A Rede Social é um filme sobre um nerd americano que ganhou muito dinheiro com a internet. Essa é a história narrada no novo filme de David Fincher. Em quase duas horas de projeção, conhecemos como Mark Zuckerberg, um estudante de Harvard, criou e desenvolveu o sítio de relacionamento mais famoso do mundo, o Facebook, que hoje conta com mais de 500 milhões de usuários. Mas A Rede Social não é apenas a cinebiografia de um bem-sucedido nerd. Ele é também parte da história de uma profunda transformação nos relacionamentos humanos. “As pessoas viviam em fazendas, depois em cidades e agora na internet”, é o que afirma Sean Parker, co-fundador do Napster e colaborador de Mark na trajetória do Facebook.



A frase de Parker pode soar exagerada aos mais conservadores que ainda não conseguiram visualizar a radicalidade da internet. No entanto, se consideramos a revolução que as redes de informática já produziram não é um disparate afirmar que, de fato, estamos diante de uma inovação não apenas na produção e na transmissão de informação, mas na forma pela qual a socialização dos indivíduos é organizada. Mais do que isso, o advento das novas tecnologias de informática tem transformado, inclusive, as bases produtivas do capitalismo, engendrando novas formas de exploração e resistência. Seguindo de perto as obras paradigmáticas de Negri e Hardt – Império e Multidão –, podemos dizer que nesse novo contexto o que está em jogo não é mais, ou tão-somente, a produção material de mercadorias, mas a produção imaterial de bens de consumo (afetos, imagens, idéias, subjetividades, linguagens virtuais). Essa nova forma de organização do trabalho imaterial, segundo os autores, se afirma como a tendência hegemônica do mundo capitalista.



Nesse sentido, o caso do Facebook é emblemático. Mark é atualmente o mais jovem bilionário do planeta, sua empresa já vale mais de 65 bilhões de dólares e há especulações de que a sua rede social pode suplantar o gigante Google em alguns anos. Um dos méritos do filme é demonstrar como um garoto de 19 anos, retratado como um babaca, criou praticamente sozinho uma rede social que rende um fluxo de capital extraordinário. Tudo isso em apenas seis anos de existência. Aparentemente, estaríamos diante de uma nova empresa capitalista como tantas do passado, aí incluindo as fabricantes de software. Porém, a grande diferença é aquilo que é produzido pelo Facebook: encontros, amizades, namoros, notícias, comunicação instantânea, negócios, debates políticos, diversão etc. Tudo isso, claro, dentro da lógica da produção imaterial.

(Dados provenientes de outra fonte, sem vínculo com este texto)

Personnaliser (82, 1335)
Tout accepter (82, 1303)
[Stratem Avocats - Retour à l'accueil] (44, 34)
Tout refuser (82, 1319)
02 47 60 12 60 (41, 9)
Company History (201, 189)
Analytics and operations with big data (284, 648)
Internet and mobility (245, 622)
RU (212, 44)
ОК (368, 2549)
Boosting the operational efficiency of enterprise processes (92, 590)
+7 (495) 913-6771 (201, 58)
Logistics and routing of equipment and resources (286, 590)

O filme foi muito feliz em retratar o embate entre essa nova lógica de produção e aquilo que lhe antecedeu. A criação do Facebook, como retratada por Fincher, envolveu inicialmente três partes distintas: o próprio Mark; o brasileiro Eduardo; e os três membros de uma das mais prestigiosas fraternidades de Harvard. Porém, cada um tinha uma concepção própria de como o sítio deveria funcionar. A trama do filme se sustenta em torno da irredutibilidade dessas diferentes visões, fato que resultou em dois processos judiciais movidos contra o criador do Facebook. Mais do que apenas uma disputa por direitos intelectuais, esse enfrentamento representa uma tentativa desesperada do velho capitalismo em tentar controlar ou capturar as potencialidades da nova lógica produtiva.

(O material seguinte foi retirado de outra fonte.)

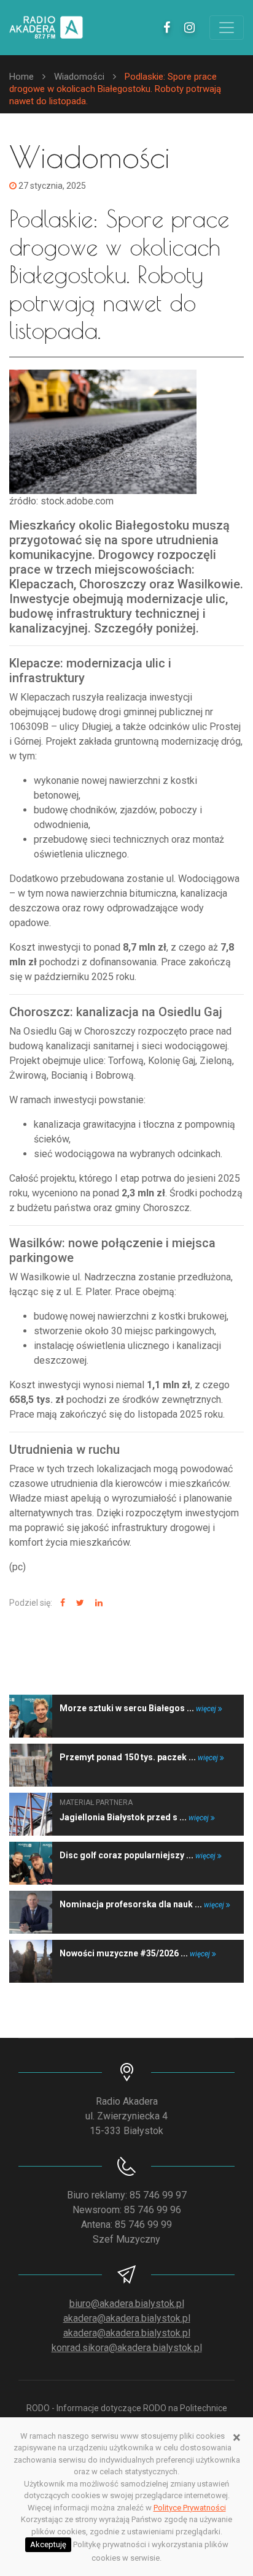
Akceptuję (48, 2544)
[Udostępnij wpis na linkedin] (97, 1603)
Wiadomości (79, 76)
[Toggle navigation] (226, 27)
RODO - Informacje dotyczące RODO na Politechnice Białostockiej (126, 2414)
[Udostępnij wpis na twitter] (78, 1603)
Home (21, 76)
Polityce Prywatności (190, 2507)
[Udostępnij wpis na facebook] (61, 1603)
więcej (207, 1708)
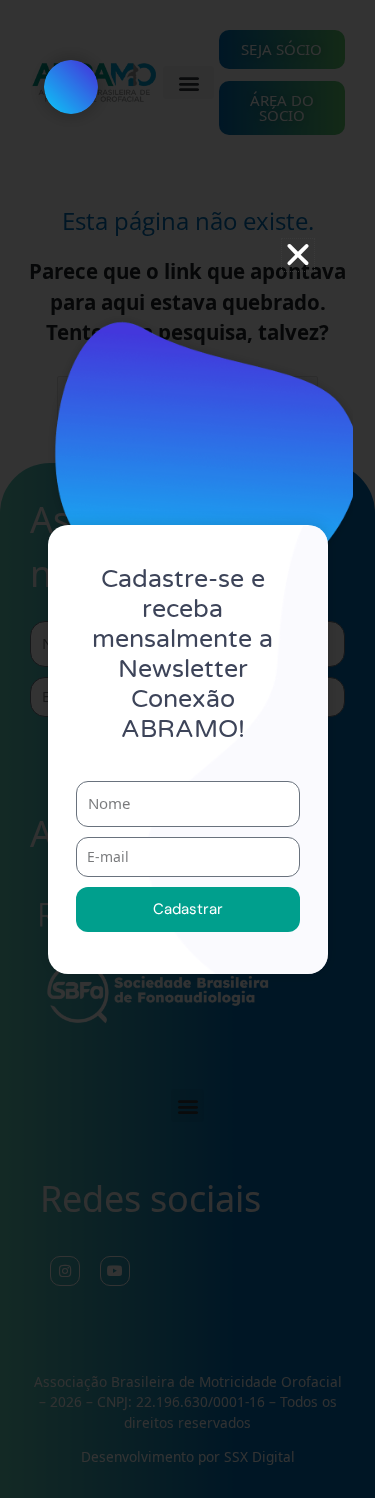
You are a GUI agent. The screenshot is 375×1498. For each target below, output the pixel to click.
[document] (187, 749)
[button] (298, 255)
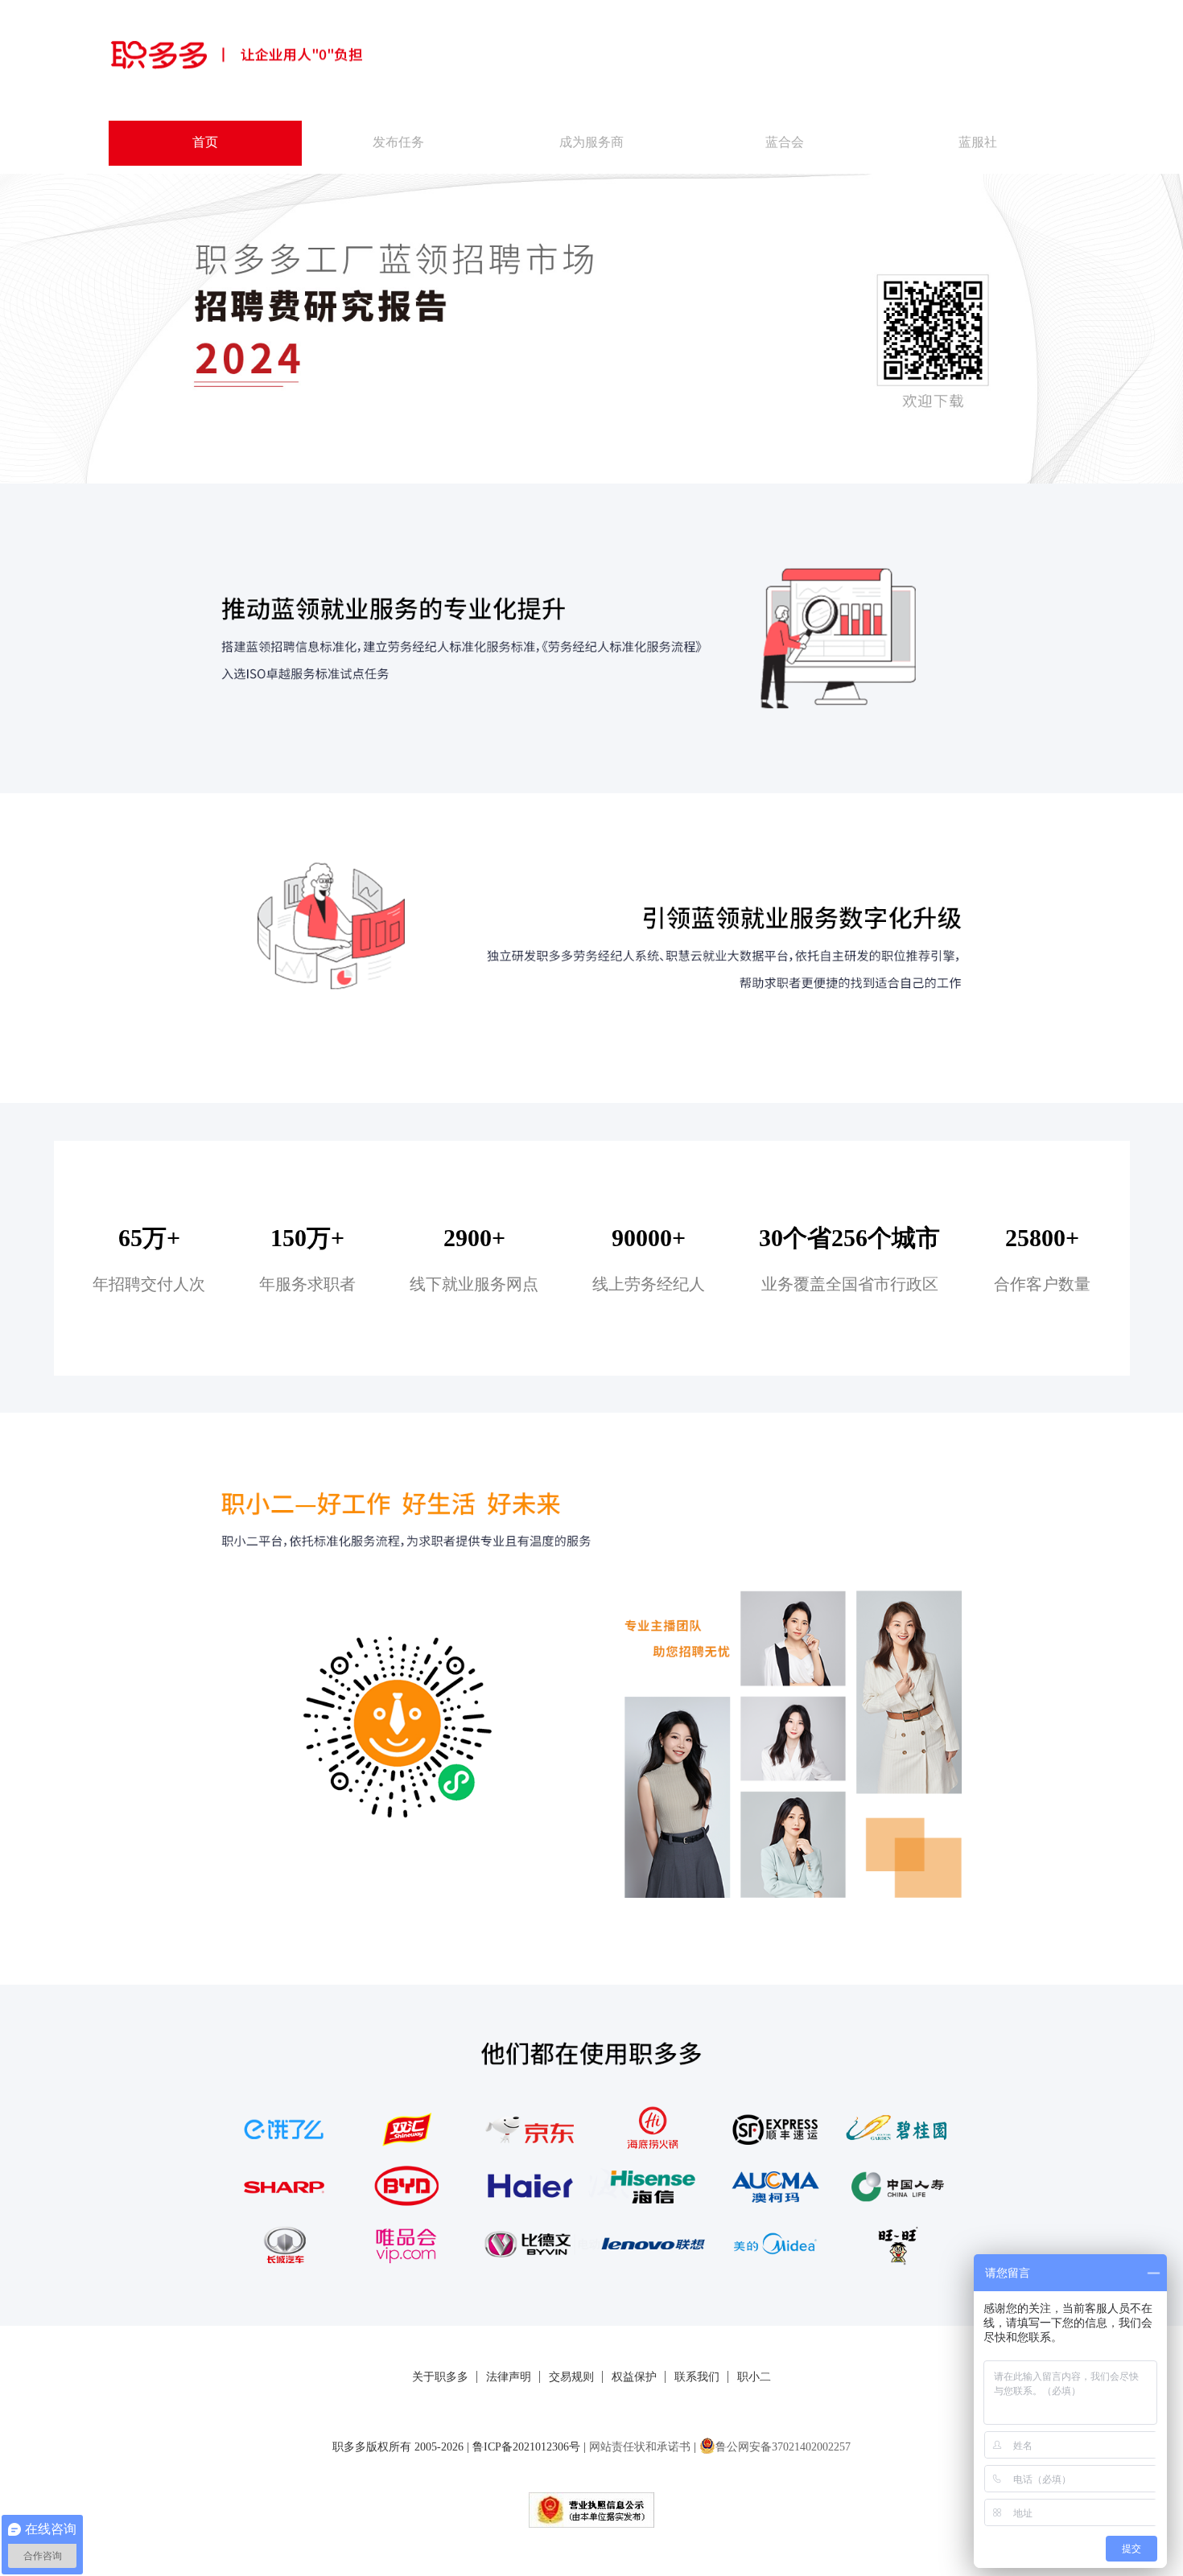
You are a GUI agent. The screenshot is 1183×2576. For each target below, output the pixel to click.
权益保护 (634, 2377)
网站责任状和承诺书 (639, 2447)
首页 (205, 142)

Enquanto os membros da fraternidade pretendiam criar uma rede social exclusiva, na qual apenas os alunos da própria instituição teriam acesso, Eduardo pretendia expandir o sítio de relacionamentos para diversas universidades americanas, o que possibilitaria a venda de publicidade, tornando a empreitada num negócio lucrativo e com retorno garantido. Os primeiros ainda enxergavam a internet como um espaço fechado, hierarquizado, apenas para uns poucos indivíduos ricos e bem relacionados. Já Eduardo acreditava que o sucesso do sítio estava na sua subordinação ao capitalismo financeiro por meio de anúncios, marcas e propagandas de grandes empresas, ou seja, para ele o Facebook era apenas mais um canal publicitário como tantos outros. É contra essas duas concepções que Mark vai lutar.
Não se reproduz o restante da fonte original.